Senior Manager, Governance, Risk

**Job Number** 23191088

**Job Category** Information Technology

**Location** Singapore Regional Office, 2 Harbourfront Place #06-08, Singapore, Singapore, Singapore VIEW ON MAP

**Schedule** Full-Time

**Located Remotely?** N

**Relocation?** N

**Position Type** Management
**JOB SUMMARY**:
The APEC security GRC senior manager is a Singapore-based position that is part of APAC GIS team and focuses on security governance, risk and compliance matters for APEC region. This role is as a core member of the GRC team that will mature the Company’s cyber regulation compliance posture and ensure the day-to-day compliance for APEC by collaborating within information security team and the broader business disciplines, such as IT, Digital, Legal, Government Affairs, etc.

**CANDIDATE PROFILE**

**Education and Experience**
**Required**:

- 7+ years progressive experience in related fields such as information security, cyber regulation compliance, IT audit etc. That also includes direct experience with:

- security tooling for logging, monitoring, alerting, and reporting (e.g. Splunk)
- vulnerability management tools (e.g. Tenable.io)
- database security (e.g. MySQL, SQL Server)
- mainstream security products (e.g. Firewall, IDS/IPS, EPP/AV, SWG)
- main APEC counties cloud/infrastructure and operation systems security domains (e.g. Unix/Linux, Windows)
- Must possess English Language proficiency (reading/writing/speaking. Bi/multi-lingual skills

**Additional Preferred skills and experience**:

- Familiarity with security management of mainstream cloud platforms, such as Alicloud, Tencent, AWS etc
- Familiarity with main APEC counties including Australia, Japan, Korea and India Cyber Security laws and data protection requirements
- Bi/multi-lingual skills
- Experience in leading or participating in cyber incident response events
- Industry certifications such as CISSP, PCI ISA, CISA, CISM etc.
- Knowledge of hospitality culture

**Key Stakeholders**
- Singapore Security Center
- Continent Information Security Partnership
- APEC IT leaders
- Hotel IT associates
- Global Information Security
- APAC Digital team
- APAC Legal team
- Other roles involved in data and system protection

**CORE WORK ACTIVITIES**

**Managing Projects and Priorities**
- Responsible for cyber regulation internal assessments and risk management based on APEC countries security law, data protection regulatory requirements etc.
- Partners with continent information security partnership team and cyber fusion center to maintain cyber regulation compliance monitoring mechanism for APEC countries
- Manages and monitors the IT risk posture for hotel IT environment, cloud data platforms, web security, and digital channels
- Coordinates or performs remediation activities identified from internal and external cyber regulation assessments
- Performs regular cyber compliance metric reporting and monitor key risk indicators
- Supports cyber incident response management by localizing the global incident response process to fit with regional purpose and coordinate simulations
- Supports regulator inspections, coordinates submission preparation, and tracks remediations
- Implements cyber regulation awareness program catering various roles in the entity
- Monitors cyber threats, analyzes key risks related to cyber regulations, and defines solutions with wider IT and Security teams
- Monitors compliance controls over key IT assets on daily basis.
- Perform regular Security Risk Assessment including 3rd Party risk assessment and review

**Maintaining Goals**
- Submits reports in a timely manner, ensuring delivery deadlines are met.
- Promotes the documenting of project progress accurately.
- Provides input and assistance to other teams regarding projects.
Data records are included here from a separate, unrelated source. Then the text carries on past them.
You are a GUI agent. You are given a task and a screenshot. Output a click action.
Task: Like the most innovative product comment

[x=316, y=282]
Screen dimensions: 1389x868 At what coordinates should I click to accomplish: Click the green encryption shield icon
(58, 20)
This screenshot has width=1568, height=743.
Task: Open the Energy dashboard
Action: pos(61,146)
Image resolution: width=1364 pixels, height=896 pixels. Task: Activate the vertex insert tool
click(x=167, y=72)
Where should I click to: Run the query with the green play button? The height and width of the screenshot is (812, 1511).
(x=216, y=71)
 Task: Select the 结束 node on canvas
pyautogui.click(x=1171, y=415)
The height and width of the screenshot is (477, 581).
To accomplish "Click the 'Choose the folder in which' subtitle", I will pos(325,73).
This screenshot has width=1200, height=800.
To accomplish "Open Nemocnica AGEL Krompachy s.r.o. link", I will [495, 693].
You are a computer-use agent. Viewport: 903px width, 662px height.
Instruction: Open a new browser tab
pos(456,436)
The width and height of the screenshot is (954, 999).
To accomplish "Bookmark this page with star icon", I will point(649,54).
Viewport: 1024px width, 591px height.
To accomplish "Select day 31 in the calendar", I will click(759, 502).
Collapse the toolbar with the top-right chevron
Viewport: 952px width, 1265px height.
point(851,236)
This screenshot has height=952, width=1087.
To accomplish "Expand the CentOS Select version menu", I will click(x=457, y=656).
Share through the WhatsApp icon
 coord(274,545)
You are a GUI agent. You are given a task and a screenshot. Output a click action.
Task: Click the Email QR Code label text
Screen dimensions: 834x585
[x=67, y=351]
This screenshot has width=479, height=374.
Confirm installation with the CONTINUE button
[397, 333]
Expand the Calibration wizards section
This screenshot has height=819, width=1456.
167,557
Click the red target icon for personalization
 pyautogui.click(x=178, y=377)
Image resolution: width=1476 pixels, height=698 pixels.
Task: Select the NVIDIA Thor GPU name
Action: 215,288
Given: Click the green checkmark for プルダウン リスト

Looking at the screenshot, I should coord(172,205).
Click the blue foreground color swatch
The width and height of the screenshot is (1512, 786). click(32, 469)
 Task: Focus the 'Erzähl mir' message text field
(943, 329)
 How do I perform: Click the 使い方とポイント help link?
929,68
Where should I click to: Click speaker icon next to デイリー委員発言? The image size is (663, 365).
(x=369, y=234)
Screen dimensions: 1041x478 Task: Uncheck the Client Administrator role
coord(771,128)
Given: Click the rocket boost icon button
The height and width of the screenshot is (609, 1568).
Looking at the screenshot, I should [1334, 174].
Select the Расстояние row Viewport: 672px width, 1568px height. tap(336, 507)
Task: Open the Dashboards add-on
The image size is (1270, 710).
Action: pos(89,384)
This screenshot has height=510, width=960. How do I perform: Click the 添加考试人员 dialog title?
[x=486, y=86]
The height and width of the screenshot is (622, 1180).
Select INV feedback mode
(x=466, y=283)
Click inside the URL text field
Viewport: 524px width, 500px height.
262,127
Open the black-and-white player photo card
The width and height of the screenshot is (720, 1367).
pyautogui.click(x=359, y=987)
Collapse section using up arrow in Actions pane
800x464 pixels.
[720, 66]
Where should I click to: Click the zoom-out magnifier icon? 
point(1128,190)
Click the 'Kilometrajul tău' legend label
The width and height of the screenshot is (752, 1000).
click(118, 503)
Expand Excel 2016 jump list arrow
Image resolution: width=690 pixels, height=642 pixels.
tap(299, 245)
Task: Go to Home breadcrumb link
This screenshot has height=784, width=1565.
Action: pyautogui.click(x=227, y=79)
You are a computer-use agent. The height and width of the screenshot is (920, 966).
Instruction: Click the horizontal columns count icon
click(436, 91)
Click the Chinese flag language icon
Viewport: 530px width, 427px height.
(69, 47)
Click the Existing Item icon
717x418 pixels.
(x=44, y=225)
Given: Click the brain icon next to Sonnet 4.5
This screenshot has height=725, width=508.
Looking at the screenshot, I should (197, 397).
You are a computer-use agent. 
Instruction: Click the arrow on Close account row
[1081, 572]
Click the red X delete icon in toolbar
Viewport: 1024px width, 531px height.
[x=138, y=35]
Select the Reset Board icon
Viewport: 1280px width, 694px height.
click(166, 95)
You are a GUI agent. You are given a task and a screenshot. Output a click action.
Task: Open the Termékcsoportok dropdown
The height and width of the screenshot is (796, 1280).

**Managing Work, Projects, and Policies**
- Manages and implements work and projects as assigned.
- Generates and provides accurate and timely results in the form of reports, presentations, etc.
- Analyzes information and evaluates results to choose the best solution and solve problems.
- Provides timely, accurate, and detailed status reports as requested.
- Provides technical expertise and support to persons inside and outside of the department.
- Demonstrates knowledge of job-relevant issues, products, systems, and processes.
- Demonstrates knowledge of function-specific procedures.
- Keeps up-to-date technically and applies new knowledge to job.
- Uses computers and computer systems (including hardware and software) to enter data and/ or process information.

**Delivering on the Needs of Key Stakeholders**
- Understands and meets the needs of key stakeholders.
- Develops specific goals and plans to prioritize, organize, and accomplish work.
- Determines priorities, schedules, plans and necessary resources to ensure completion of any projects on schedule.
- Collaborates with internal partners and stakeholders to support business/initiative strategies
- Communicates concepts in a clear and persuasive manner th